One of the nice things about the ALTER TABLE^[] method of implementing compression is its ability to accept a MAXDOP value for controlling CPU usage during the initial compression process. Depending on the size of the table and/or indexes being compressed, CPU usage may be very high for an extended length of time, so the MAXDOP setting allows some degree of control in this regard.

^[] The ALTER INDEX statement also contains the DATA_COMPRESSION option.

Finally, you should consider the tables and indexes proposed for compression. Compressing a table that represents a very small percentage of the overall database size will not yield much of a space gain. Further, if that same table is used frequently, then the performance overhead may outweigh the small gain in disk savings. In contrast, a very large table representing a significant portion of the total database size may yield a large percentage gain, and if the table is used infrequently, the gain comes with little performance overhead.

Performance overhead

As with any compression technique, space savings and increased CPU usage go hand in hand. On systems close to CPU capacity, the additional overhead may preclude data compression from being an option. For other systems, measuring the level of overhead is an important consideration.

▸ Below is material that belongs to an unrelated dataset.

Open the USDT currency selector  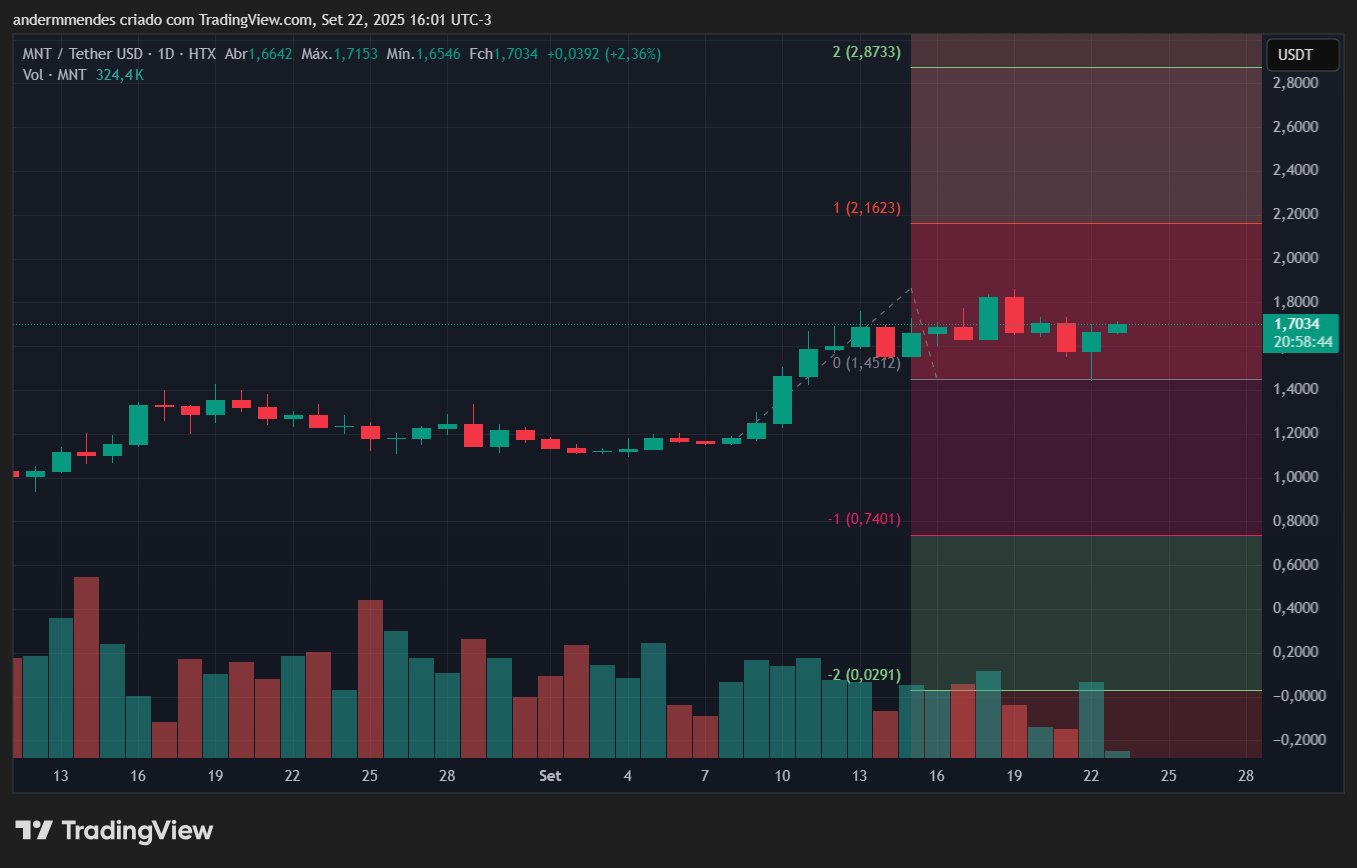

The ideal targets for compression are tables and indexes that are used infrequently yet represent a significant percentage of the database size. Targeting such tables minimizes the performance impact while maximizing disk space savings.

Dynamic management functions and views such as sys.dm_db_index_opera-tional_stats and sys.dm_db_index_usage_stats assist in the process of identifying the least frequently used objects, and we'll cover these in detail in chapter 13. For frequently used objects, the performance impact of data compression needs to be carefully measured in a volume-testing environment capable of simulating production load.

Despite the CPU overhead, certain operations such as table scans can actually receive a performance boost with data compression enabled. Let's have a look at two examples of both the positive and negative performance impacts of data compression. In viewing these examples, keep in mind that the results of any tests such as these are very much dependent on the makeup of the underlying data. These tests were conducted on modified versions of the tables in the AdventureWorks sample database. Results from real-world customer databases will obviously vary.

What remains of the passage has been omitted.